It’s time for the 154th edition of You Asked, The Gymternet Answered! We apologize if we haven’t gotten to your question yet, but we try to answer in the order in which they were received (unless they are super relevant and need to be answered in a timely manner). Something you want to know? Ask us anonymously by going through the contact form at the bottom of the page.
If a Texas Division I school were to take the plunge and start a gymnastics program, what would the cost be? Would they be required to start both a men’s and women’s program?
They wouldn’t be required to start both a MAG and WAG program, and I don’t know what the cost would be…budgets for gymnastics programs depend on the school, with some spending way more money than others, so it’d depend on what the college would want to invest. I’d imagine a UT school has a pretty massive athletics budget, their football teams are more profitable than some NFL teams, so UT could definitely go all out hiring the best coaches, building the best facilities, traveling to competitions on private jets, etc, if that’s how they wanted to do things. Adding a new sport isn’t easy, especially for a smaller school with less money, but if a bigger university like UT didn’t want to take it on, it’s definitely manageable for a smaller school, but it’s all about if they (a) have room in the budget to bring it on, and (b) if it would be self-sustainable and be worth the cost they put into it.
Sometimes you see gymnasts put up a lot of fight to stay on the beam and sometimes they just hop right off. If they do a lot of arm waving, hopping around, and ultimately fall off anyway, do they get the wobble deductions PLUS a fall deduction? Is that why they sometimes just hop right off without fighting?

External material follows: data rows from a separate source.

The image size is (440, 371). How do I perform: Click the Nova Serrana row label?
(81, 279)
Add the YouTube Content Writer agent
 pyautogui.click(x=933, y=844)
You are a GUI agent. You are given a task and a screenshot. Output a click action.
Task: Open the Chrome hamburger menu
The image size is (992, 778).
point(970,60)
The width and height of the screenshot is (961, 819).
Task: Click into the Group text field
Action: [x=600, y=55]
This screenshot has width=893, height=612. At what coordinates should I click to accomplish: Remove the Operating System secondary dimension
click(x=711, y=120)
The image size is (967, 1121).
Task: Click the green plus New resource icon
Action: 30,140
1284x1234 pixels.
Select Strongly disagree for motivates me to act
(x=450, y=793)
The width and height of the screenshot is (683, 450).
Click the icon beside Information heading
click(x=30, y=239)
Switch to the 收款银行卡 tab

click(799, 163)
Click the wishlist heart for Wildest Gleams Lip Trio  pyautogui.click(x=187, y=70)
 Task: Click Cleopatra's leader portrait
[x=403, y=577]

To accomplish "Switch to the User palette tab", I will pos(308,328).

If the end result is a fall, they just get the deduction for the fall, not for all of the fight they use to attempt to stay on. For those who just hop right off without fighting, it’s usually because they’re too far off to fight for it. If a gymnast lands with both feet on the beam but has a check at the hips or something that takes her off-balance, she can still fight for that, but if her feet aren’t planted in a certain way, sometimes she just knows there’s nothing she can do to save it.
I noticed that some gymnasts have a large leg separation when they swing up to handstand or transition to the high bar. Is there a deduction for this?
For giant swings, a straddle is allowed. The straddle usually occurs before arching through the tap, helping gymnasts avoid hitting the low bar with their feet, but then once they tap, they bring their legs back in to complete the skill. For transitions, it depends on the transition you’re talking about. For transitions like a toe shoot or Ray, they’re supposed to be straddled, but for a skill like a Maloney or other shaposh skills, their legs are supposed to be together, so any leg separation there would be a deduction.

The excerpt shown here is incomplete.